Di fatto, «a fronte di un documento ricostruito benissimo» Falotico enfatizza come ci si è «ritrovati di davanti ad uno scenario delineato dal mondo civismo che ha individuato una possibile candidatura» che il Pd avrebbe dovuto quindi condividere e fare sua «senza discuterne con scelte fatte a maggioranza». Ma, come evidenzia lo stesso Falotico, in tal modo «non esiste più il senso di Partito, perché è stata scavalcata la decisione dell’Assemblea». Insomma, incalza Falotico «da qualche parte qualcuno ha scelto per noi» del Pd. Chi? Il membro della direzione regionale del Partito non ha alcuna remora ad affermare asplitamente che «l’imposizione, alla fine, in qualche modo offerta alla direzione veniva dall’ex ministro Roberto Speranza». Una scelta che, a maggior ragione, Falotico afferma di non aver condiviso, «perché questo presumeva che da qualche altra parte questa discussione era stata affrontata».

IL «PARADOSSO» DELLA “LISTA DEI VESCOVI”

Tant’è sul tema del presunto «dissenso politico» che si è mosso tra anime laiche e cattoliche del Pd, Falotico respinge questa visione rimarcando come si possa invece coniugare fede e impegno politico laico. Ammette. però, che «non è concepibile legare così intimamente la sorti di una scelta politica alla Chiesa. E la Chiesa – enfatizza il consigliere comunale alludendo a quella che è stata denominata la “Lista dei Vescovi” – è stata a parer mio sempre distante da una condizione che non gli apparteneva assolutamente». Un «paradosso», insomma, per Falotico «su cui si è forzata eccessivamente la mano». Da tali considerazioni, il membro della direzione regionale del partito dem rilancia quindi la necessità di «ripartire da zero» senza imporre nomi e candidature, cosa che finora ha allontanato possibili alleati come M5S e Italia Viva e di «tracciare dei temi per costruire un programma condiviso con gli alleati».
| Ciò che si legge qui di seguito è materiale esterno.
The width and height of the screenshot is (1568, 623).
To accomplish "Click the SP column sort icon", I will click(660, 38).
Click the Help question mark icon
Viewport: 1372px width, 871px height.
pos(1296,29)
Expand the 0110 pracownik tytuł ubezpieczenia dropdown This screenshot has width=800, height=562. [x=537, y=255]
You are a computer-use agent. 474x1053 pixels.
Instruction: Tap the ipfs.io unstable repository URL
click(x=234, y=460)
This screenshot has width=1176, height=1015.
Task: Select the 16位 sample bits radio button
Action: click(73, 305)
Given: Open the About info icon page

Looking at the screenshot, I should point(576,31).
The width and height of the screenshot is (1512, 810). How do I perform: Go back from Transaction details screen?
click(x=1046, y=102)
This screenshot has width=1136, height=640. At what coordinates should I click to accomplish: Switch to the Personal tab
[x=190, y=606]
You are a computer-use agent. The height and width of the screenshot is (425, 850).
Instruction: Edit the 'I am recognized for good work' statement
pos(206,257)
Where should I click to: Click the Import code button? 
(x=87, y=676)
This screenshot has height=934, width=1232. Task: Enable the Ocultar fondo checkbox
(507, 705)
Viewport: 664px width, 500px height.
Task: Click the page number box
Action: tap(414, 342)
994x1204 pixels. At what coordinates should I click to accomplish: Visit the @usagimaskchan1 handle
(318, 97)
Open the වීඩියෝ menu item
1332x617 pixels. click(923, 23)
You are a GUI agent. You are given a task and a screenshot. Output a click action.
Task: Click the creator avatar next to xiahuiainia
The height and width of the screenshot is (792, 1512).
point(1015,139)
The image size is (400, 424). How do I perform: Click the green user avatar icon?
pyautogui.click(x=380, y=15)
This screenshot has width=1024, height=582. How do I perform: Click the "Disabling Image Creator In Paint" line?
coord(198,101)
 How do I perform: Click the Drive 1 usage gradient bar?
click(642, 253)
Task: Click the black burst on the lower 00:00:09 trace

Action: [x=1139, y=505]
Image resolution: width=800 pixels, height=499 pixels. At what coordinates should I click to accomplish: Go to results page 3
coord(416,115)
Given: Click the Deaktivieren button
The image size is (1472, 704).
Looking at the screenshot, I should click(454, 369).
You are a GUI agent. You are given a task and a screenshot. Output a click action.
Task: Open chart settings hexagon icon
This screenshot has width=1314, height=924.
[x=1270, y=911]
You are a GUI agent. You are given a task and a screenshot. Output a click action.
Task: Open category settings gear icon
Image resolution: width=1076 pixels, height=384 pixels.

LE PRIMARIE «NON HANNO PIÙ SENSO»

In merito alla discussione sul tema delle primarie, Falotico è persuaso: «È ovvio che, ad oggi, le primarie non hanno più un senso. Nei tempi che corrono, ci dovrebbero essere dei Partiti con il loro segretari che, riunendosi, siano capaci di offrire il miglior risultato in termini di soluzioni e quindi di nomi da offrire» per una coalizione interna che deve rientrare «nei termini di fatto, sia sui temi del programma e sia sui temi della scelta del candidato presidente». E ancora, ormai a conclusione di puntata Falotico sollecita il segretario Lettieri ad arrivare alla riunione prevista per oggi «con gli strumenti giusti della politica, ché la Politica – enfatizza – quando vuol risolvere sa anche come trovare i metodi giusti. Se questo non lo sa fare la politica, credo che non c’è più nessuna speranza», chiosa Falotico.